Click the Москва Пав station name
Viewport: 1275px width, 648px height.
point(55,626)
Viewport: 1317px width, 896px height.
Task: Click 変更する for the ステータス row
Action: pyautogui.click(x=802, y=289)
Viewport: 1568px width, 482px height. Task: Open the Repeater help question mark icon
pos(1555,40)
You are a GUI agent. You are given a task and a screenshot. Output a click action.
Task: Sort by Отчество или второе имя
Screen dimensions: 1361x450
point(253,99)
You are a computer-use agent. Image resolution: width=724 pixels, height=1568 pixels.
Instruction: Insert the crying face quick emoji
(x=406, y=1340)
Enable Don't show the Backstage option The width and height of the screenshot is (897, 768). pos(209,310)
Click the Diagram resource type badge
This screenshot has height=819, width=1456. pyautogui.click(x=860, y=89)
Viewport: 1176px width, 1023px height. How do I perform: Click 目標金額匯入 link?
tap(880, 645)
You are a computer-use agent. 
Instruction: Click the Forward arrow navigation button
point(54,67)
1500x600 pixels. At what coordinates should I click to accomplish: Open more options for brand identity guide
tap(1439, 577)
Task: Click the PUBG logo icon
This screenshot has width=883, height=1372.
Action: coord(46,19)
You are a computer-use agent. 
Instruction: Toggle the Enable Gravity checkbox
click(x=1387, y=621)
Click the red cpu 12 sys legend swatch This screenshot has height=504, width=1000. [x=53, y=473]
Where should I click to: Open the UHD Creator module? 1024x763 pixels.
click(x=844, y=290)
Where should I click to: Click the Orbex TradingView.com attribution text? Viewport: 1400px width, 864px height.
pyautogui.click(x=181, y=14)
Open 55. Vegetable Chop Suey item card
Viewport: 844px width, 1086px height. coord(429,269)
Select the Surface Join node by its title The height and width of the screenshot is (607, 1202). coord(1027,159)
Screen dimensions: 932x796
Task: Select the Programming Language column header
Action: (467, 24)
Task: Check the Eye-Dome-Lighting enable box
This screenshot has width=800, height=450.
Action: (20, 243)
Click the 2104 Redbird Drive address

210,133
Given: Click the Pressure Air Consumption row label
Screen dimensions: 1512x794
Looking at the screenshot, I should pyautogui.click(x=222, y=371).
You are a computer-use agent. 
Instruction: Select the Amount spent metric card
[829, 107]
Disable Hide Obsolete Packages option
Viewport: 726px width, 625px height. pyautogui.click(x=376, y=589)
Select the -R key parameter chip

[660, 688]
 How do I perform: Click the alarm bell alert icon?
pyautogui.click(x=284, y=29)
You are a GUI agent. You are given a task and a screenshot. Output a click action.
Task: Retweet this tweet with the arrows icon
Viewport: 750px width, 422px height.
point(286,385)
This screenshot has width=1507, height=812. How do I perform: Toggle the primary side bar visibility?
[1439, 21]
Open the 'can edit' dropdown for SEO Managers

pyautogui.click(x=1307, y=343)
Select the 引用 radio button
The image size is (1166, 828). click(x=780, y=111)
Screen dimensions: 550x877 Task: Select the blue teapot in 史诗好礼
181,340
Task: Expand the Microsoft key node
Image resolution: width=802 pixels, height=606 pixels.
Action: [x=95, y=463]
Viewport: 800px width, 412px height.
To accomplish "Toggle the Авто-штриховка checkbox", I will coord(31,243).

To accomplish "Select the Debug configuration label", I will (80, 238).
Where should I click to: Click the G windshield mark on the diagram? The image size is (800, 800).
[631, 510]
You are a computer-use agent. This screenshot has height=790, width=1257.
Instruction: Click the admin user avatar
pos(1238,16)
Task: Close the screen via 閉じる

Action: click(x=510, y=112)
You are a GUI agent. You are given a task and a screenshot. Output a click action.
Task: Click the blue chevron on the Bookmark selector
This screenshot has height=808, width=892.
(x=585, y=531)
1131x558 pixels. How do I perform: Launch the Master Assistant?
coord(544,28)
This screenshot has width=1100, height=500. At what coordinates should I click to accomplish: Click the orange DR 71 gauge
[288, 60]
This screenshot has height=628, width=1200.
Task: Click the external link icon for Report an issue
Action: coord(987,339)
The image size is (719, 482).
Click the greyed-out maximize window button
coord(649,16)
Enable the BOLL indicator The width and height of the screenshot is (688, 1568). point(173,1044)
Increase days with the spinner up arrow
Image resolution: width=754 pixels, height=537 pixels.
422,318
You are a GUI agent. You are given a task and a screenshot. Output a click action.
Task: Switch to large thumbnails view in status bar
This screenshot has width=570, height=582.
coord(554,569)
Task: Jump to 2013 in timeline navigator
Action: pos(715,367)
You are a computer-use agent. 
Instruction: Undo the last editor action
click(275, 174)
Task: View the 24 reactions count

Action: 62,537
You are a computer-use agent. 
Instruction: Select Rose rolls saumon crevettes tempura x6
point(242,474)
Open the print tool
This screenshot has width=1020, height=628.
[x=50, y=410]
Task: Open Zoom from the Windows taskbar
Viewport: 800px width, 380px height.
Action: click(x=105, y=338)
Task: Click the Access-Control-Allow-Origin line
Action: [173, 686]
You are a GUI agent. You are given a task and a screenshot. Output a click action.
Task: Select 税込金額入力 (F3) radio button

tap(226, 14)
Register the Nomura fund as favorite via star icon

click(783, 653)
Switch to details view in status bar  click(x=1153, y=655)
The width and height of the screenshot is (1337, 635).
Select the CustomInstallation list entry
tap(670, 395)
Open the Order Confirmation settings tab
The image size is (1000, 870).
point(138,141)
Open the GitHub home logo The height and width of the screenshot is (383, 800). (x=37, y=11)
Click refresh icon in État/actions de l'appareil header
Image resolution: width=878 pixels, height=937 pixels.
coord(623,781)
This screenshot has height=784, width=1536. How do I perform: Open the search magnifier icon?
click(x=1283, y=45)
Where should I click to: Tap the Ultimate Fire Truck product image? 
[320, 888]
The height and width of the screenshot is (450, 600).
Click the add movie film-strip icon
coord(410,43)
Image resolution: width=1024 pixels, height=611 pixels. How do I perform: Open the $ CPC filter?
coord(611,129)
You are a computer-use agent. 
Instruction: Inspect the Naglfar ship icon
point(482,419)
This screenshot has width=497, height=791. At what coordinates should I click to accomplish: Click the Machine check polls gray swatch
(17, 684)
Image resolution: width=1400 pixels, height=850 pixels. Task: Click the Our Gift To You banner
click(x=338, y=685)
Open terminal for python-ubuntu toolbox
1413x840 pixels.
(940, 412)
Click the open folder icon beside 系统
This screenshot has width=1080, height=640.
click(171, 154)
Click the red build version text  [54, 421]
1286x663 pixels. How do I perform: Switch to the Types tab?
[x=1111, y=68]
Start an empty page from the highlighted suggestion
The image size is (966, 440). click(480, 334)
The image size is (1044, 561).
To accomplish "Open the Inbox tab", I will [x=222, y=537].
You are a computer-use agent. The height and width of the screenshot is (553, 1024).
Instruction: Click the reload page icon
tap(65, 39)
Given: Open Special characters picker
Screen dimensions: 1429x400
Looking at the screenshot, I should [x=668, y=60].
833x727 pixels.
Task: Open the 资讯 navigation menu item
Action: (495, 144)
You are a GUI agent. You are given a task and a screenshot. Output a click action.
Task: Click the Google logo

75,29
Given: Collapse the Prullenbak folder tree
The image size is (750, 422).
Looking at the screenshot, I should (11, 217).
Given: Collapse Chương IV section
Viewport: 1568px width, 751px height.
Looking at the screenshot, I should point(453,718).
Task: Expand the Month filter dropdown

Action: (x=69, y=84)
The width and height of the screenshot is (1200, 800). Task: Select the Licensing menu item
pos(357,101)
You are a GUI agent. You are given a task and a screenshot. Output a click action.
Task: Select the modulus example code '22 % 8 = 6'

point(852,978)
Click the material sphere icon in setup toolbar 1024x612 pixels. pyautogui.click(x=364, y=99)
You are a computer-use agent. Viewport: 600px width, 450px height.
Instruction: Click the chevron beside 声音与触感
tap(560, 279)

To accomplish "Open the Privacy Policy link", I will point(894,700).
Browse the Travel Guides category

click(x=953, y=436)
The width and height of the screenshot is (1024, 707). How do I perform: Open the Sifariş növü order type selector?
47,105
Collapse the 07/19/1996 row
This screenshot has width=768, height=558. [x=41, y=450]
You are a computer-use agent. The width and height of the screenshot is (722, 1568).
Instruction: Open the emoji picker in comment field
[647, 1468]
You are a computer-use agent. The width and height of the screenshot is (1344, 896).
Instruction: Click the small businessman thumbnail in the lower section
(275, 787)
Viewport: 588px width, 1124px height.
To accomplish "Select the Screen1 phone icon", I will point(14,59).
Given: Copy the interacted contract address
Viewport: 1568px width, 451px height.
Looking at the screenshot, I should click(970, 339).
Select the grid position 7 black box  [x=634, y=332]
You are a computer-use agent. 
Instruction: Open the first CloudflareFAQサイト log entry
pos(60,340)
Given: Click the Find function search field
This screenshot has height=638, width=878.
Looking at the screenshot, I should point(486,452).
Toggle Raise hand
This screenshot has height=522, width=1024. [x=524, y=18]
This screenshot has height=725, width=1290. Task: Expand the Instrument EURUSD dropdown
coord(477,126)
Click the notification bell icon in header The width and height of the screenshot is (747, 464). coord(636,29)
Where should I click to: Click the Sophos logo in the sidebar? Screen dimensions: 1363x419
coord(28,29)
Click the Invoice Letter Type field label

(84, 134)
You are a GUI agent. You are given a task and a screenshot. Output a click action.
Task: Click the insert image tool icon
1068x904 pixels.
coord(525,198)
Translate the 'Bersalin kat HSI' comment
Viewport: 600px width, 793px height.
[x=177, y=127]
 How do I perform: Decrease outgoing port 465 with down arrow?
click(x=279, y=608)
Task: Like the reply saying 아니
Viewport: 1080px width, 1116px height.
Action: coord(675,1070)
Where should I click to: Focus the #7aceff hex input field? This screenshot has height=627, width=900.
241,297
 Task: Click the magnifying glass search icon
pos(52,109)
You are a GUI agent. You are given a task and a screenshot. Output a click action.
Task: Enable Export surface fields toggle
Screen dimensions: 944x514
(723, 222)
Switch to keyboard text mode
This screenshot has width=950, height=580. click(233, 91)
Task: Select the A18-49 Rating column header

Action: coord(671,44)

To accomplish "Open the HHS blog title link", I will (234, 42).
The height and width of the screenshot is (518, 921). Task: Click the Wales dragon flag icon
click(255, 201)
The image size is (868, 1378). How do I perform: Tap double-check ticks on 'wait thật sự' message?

———

# TASK DESCRIPTION
Search the material for the word "folder" and copy every matching line.

# RESULT OF THIS EXERCISE
Click the open folder icon beside 系统
Given: Collapse the Prullenbak folder tree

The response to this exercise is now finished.